##### Record excerpts

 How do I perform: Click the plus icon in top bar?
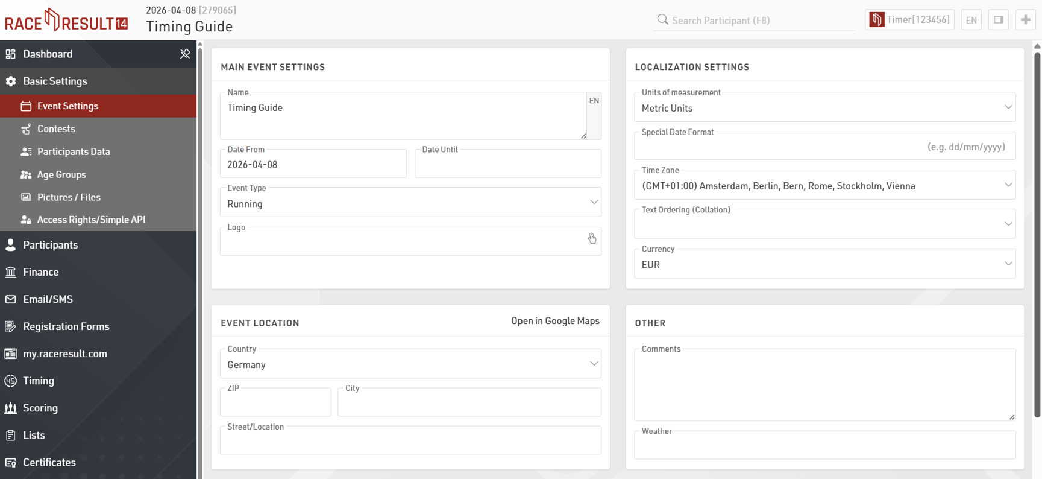tap(1025, 20)
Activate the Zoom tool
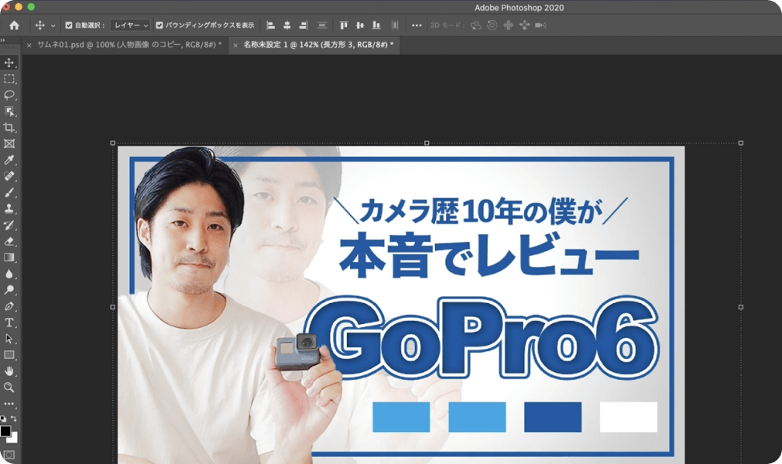 point(9,387)
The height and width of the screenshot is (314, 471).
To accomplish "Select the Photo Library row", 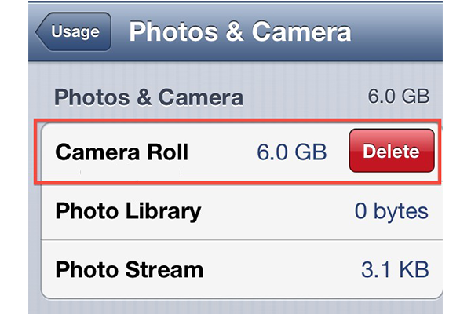I will tap(242, 211).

##########

Pick out every line of the data that contains the string "width", treating uppercase and lowercase letters as different.

The height and width of the screenshot is (314, 471).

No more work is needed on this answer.